[Pixel coordinate grounding data]
____________________
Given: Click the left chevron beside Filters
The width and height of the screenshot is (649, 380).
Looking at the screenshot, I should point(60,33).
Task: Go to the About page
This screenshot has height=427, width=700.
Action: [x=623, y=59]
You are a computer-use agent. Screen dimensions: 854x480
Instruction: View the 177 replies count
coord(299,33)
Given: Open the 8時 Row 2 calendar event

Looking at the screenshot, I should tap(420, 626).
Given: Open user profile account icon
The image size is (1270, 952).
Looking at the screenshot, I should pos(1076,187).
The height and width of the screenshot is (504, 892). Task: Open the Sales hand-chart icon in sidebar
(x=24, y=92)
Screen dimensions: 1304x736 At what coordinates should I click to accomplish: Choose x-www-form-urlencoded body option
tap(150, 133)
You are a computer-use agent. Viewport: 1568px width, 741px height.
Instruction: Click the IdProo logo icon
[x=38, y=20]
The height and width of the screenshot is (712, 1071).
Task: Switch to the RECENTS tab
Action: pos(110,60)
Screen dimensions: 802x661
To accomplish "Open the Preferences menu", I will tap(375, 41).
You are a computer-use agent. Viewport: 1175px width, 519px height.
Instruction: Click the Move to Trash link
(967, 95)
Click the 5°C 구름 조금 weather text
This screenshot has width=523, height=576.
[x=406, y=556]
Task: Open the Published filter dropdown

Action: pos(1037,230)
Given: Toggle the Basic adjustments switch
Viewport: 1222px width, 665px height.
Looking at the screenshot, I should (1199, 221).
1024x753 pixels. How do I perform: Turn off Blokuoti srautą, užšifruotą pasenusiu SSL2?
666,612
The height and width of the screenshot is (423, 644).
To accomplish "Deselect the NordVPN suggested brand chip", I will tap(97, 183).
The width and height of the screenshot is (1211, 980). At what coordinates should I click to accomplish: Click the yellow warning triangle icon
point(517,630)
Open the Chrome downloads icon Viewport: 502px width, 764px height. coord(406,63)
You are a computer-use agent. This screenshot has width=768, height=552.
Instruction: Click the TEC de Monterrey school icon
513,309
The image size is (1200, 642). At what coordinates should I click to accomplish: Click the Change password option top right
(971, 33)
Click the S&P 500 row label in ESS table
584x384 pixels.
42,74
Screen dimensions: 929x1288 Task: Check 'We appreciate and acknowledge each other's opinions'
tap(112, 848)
____________________
TASK TO CARRY OUT
Show each line of the data that contains the string "agent".

ANSWER SPACE
You are a computer-use agent. Screen dimensions: 854x480
You are a computer-use agent. Viewport: 1568px width, 741px height.
You are a computer-use agent. Viewport: 1175px width, 519px height.
You are a computer-use agent. This screenshot has width=768, height=552.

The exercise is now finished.